Bangladesh's impressive show over New Zealand could be a sign of things to come

Bangladesh players pose after their win in the One-Day International series over the Kiwis © AFP

Often considered as the most dangerous minnows, Bangladesh have yet again showed their ability to challenge a stronger Test playing nation in the longest form of the game and got the better of them in the One-Day International (ODI) series. Prakash Govindasreenivasan looks back at their successful home series against New Zealand and wonders if it is a sign of things to come.
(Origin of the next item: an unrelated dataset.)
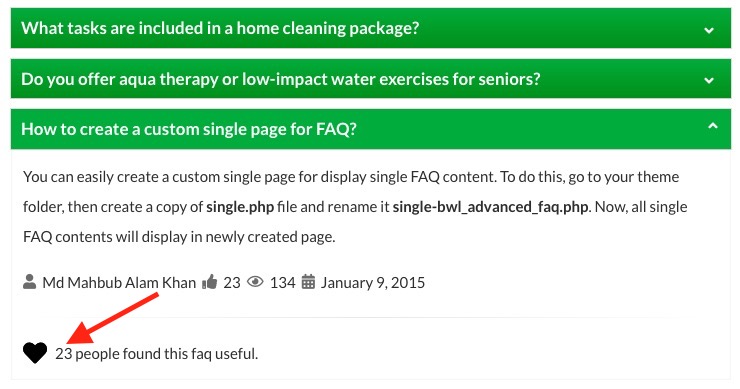Open the aqua therapy seniors question title

click(x=281, y=79)
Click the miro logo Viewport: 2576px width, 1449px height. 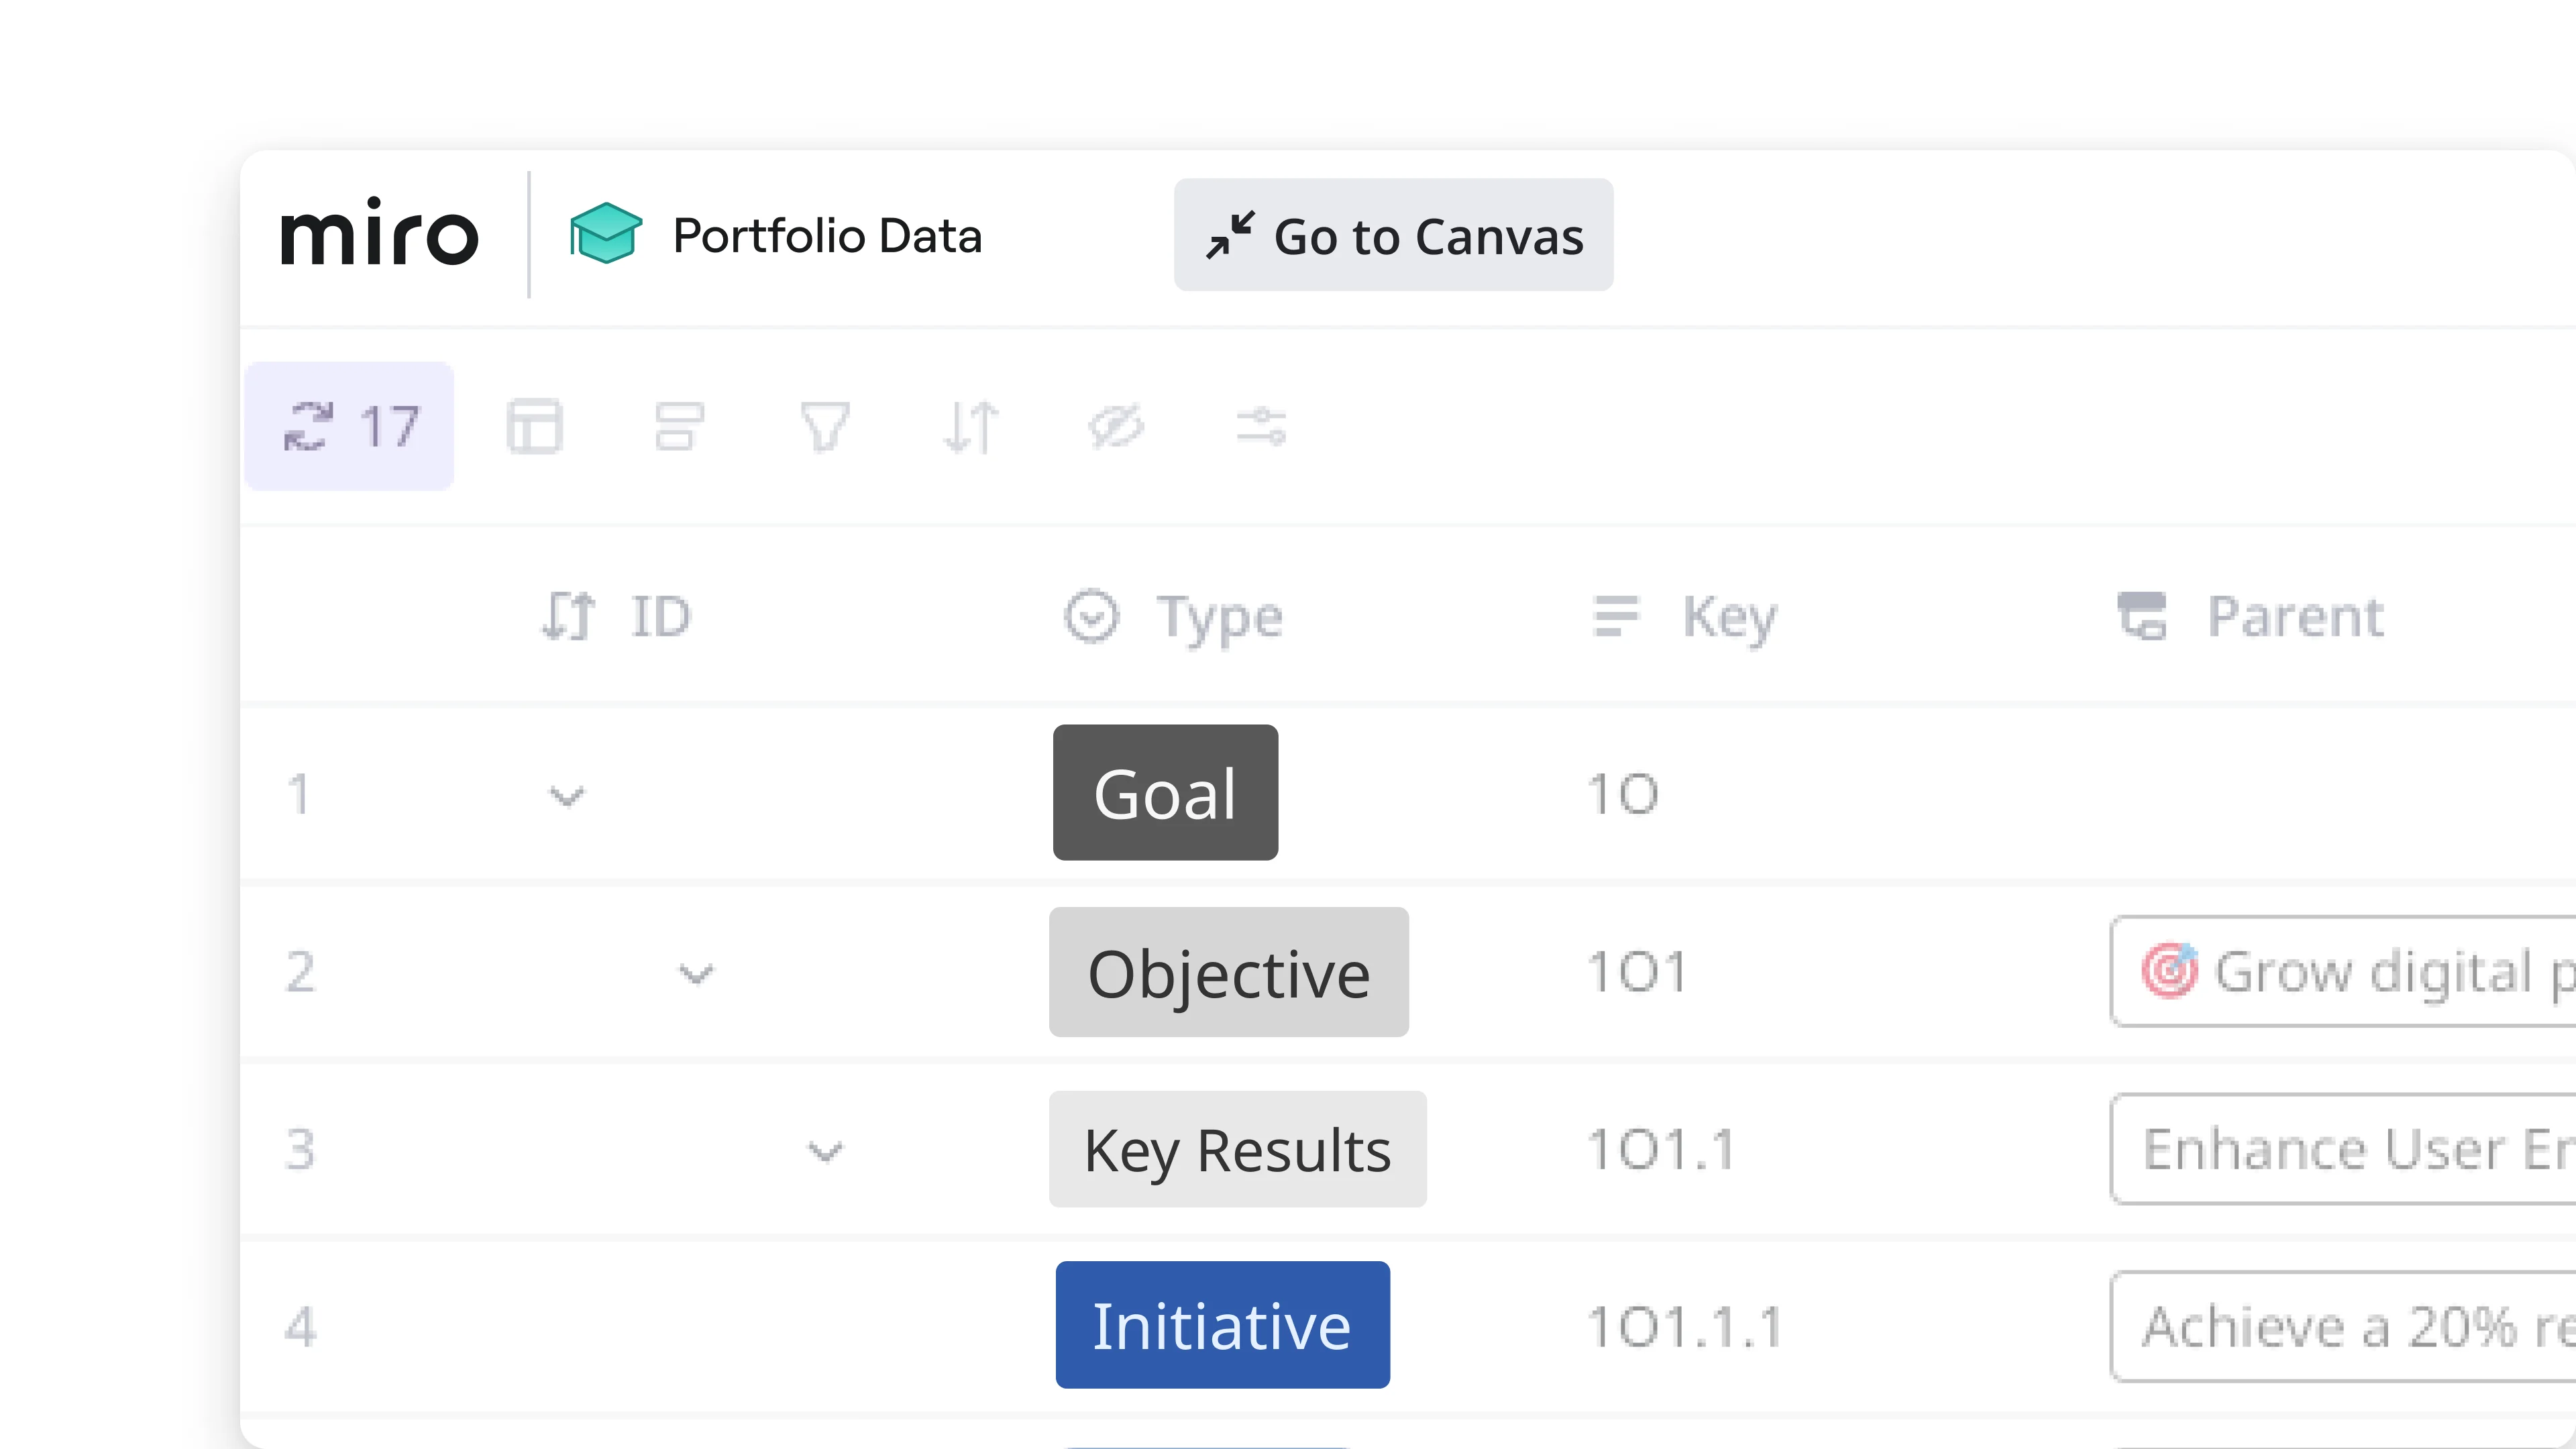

If there is any trait that keeps Bangladesh away from being considered a real match to any of the stronger Test playing nations, it is their inability to sustain their sudden form that comes up every now and then to trouble an opposition supposedly stronger than them. Often, one talks about Bangladesh when they line-up during a World Cup to spoil a side’s party with a surprise win and then soon fade away by the end of the tournament. Their consistent inconsistency has been a stumbling block for their growth and continues to make them look like ‘flash in the pan’ performers.
The start

The way Bangladesh all-rounder Sohag Gazi’s Test career began, even the man himself could not have imagined it unfold the way it did in his wildest dreams. What began with a six off Chris Gayle’s willow off the first delivery he bowled in Test cricket in 2012, came to a stage where he setup a confident draw for his side against New Zealand in the first Test at Chittagong in 2013. That game in 2012, witnessed four centuries and a double ton from Shivnarine Chanderpaul, building another monumental innings in trademark style and will yet go down in history for Gazi’s exponential achievements.
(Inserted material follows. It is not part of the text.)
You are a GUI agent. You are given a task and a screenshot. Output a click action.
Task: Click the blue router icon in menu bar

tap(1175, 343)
First, he slammed a splendid century while batting at No 8 and then went onto take a hat-trick — the first player to achieve these two feats in the same game. During the course of his exploits, Gazi joined fellow countryman Shakib-al-Hasan and Ravichandran Ashwin to score a ton and take a fifer in a Test. Gazi, like most of the earlier heroes of his country, was singlehandedly making the hosts look the stronger side among the two.

The second Test saw New Zealand start well to dismiss Bangladesh under 300 and take a 155-run first innings lead. Just when Bangladesh showed their knack to match up to the standards set by the Kiwis in the first Test, they were found wanting in the second. Seasoned campaigner Tamim Iqbal and young Mominul Haque stepped up to ensure a draw.

One factor that drives the Bangladesh cricketers across generations has been the state of mind and confidence levels. When they take the field at the start of the game, they walk in with the genuine hope of giving a tough fight to any opposition and strongly believe that they can scale any heights if they truly want to. Along the way, based on their early performances, their confidence either shoots up or takes a beating. In this case, a strong, spirited show in the Test series meant they went into the One-Day International (ODI) series as an upbeat unit.

The hosts continued from where they left off in the Test series, as Rubel Hossain replicated Gazi’s form and effort to pick up a hat-trick and a fifer to turn the first ODI at Dhaka on its head. When rain interrupted play, New Zealand’s target went from 266 to 206 in just 33 overs. After Gazi and Mahmudullah dismissed the openers, Hossain ran through the middle-order to help his side draw first blood in the series with 43 run win via Duckworth/Lewis method.

The confidence, which went a few notches higher after the first ODI win, helped them put on an all-round showing in the second game. Riding on Tamim Iqbal’s 55 and valuable contributions from Mominul Haque and Mushfiqur Rahim, Bangladesh put 247 runs on the board. Mashrafe Mortaza and Gazi operated from either ends and stifled the Kiwi batsmen into submission as the visitors failed to keep up with the rising asking rate. In the end, New Zealand were bundled out for 207, giving Bangladesh a series win in the three-match series.

The visitors had pride at stake when they played the final ODI in Fatullah. Former skipper Ross Taylor took the onus upon himself and the attack to the opposition by scoring a 93-ball knock of 107 to guide New Zealand to 307 — a total which most Kiwi fans would have found good enough even at a time when Bangladesh were flying high. Bangladesh, however, emerged past their reputation to complete a thrilling 3-0 victory to bring back memories of their 4-0 victory over the same opposition in 2010. A well-paced knock of 96 from Shamshur Rehman at the top of the order and 63 off 74 deliveries from Naeem Islam in the middle-order put Bangladesh on track in their chase. In the end, they got to it with four balls to spare.

Bangladesh would love to have finished the series with a win in the only Twenty20, but that did not go their way as New Zealand won the match by 15 runs. However, that probably did not have any bearing on the confidence that the other series win had built up. They will also take heart from the fact that this series has given them new heroes who can help Bangladesh grow in stature in the limited-overs format of the game and gradually build in Tests as well.

The next time this bunch of players play, it will be in the ICC World T20 in 2014. Between now and the tournament, which is close to four months away, the team needs to look at gelling together and making a blueprint that ensures that they will be more than just giant killers.

It will be a real test of their character: whether this victory was another flash in the pan performance or is it a sign of good things to come in their future? We will have to wait and watch.